Splitting on size vs. splitting on likelihood

The reason a binary search algorithm splits lists in half is because we want each yes-or-no question to eliminate as much search area as possible, but we don’t know whether the answer will be a yes or a no, and so splitting the list in half guarantees that we never eliminate less than half of the list. If for example we chose a 75/25 split instead of a 50/50 split, we risk eliminating only 25% of the possibilities rather than the other 75% of the possibilities. That would be a waste.

The 50/50 strategy makes sense if and only if you don’t know the probability of the target item appearing in one half or the other half (or if the chances truly are 50/50). The strategy makes less sense if have clues about where the target item lies.

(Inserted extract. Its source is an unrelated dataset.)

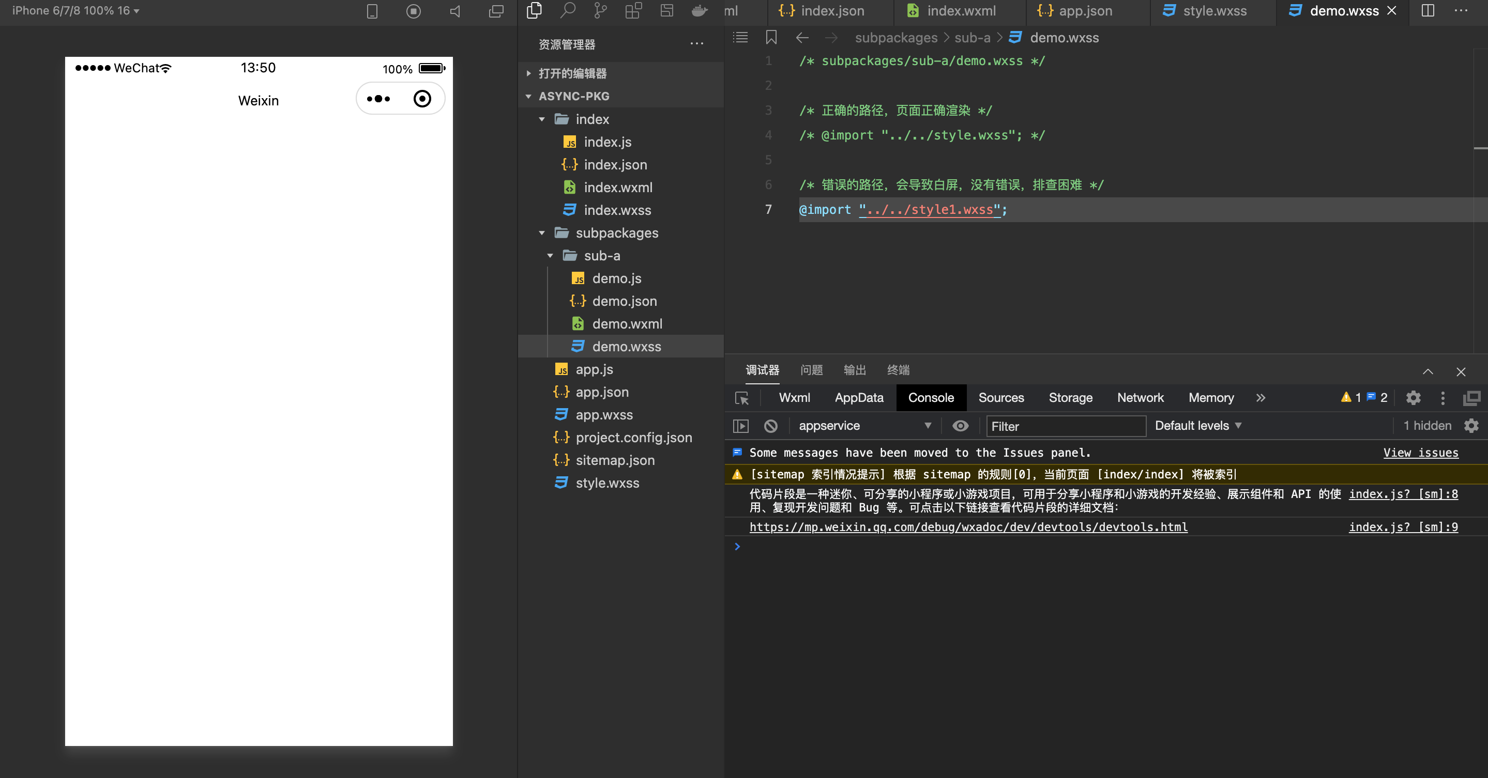Toggle the simulator mute speaker icon

tap(455, 11)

For example, I become aware that a certain bug was present after I performed a certain deployment and absent before that, I don’t have to waste time stupidly dividing my entire codebase in half repeatedly in order to find the root cause of the bug. It’s reasonable for me to believe that the code introduced by the deployment is likely to (although of course not certain to) contain the offending code. The change in the deployment might represent just 1% or less of the codebase, meaning that if my guess was wrong that that deployment introduced the bug, then I will only have eliminated 1% of the codebase and my search area will still be the remaining 99%. But because the risk of my guess being wrong is usually so low, and because the cost of performing the yes/no test is usually so small, it’s a win on average to do this kind of 1/99 split rather than a 50/50 split.

Takeaways

The “20 Questions Method of Debugging” is to perform a binary search on your codebase. Divide your codebase roughly in half, devise a test to tell you which half you can rule out as containing the root cause of the bug, and repeat until the remaining search area is so small that the root cause can’t help but reveal itself.

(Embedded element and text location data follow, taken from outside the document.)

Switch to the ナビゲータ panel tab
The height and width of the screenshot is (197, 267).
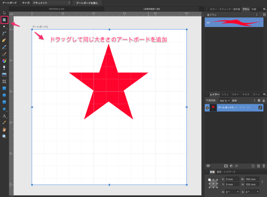229,172
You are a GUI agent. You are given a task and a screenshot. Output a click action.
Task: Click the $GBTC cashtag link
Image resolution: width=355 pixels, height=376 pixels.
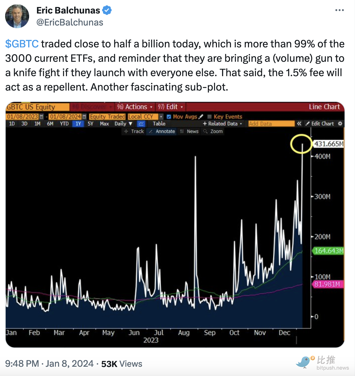click(x=22, y=44)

More precisely, the 20 Questions Method of Debugging is a “weighted binary search”. If you have a good reason to believe that the root cause lies in a certain area of your codebase, then you can save steps by immediately testing to see if you can rule out everything that’s not the suspect area rather than doing a dumb 50/50 split. You will probably “lose” sometimes and end up eliminating the smaller fraction rather than the larger fraction, but as long as your guesses are right enough of the time, this strategy will be more efficient on average than always doing a 50/50 split.

The 20 Questions Method of Debugging is a better method of debugging than the “stare at the screen and think really hard” method for two reasons. The first reason is that the 20 Questions Method is more efficient than the “sit and think” method because thinking is expensive but performing a series of yes-or-no tests is cheap. The second reason is my favorite, which is this: the “sit and think” method may never yield the right answer, but the 20 Questions Method is virtually guaranteed to eventually turn up the right answer through power of sheer logic.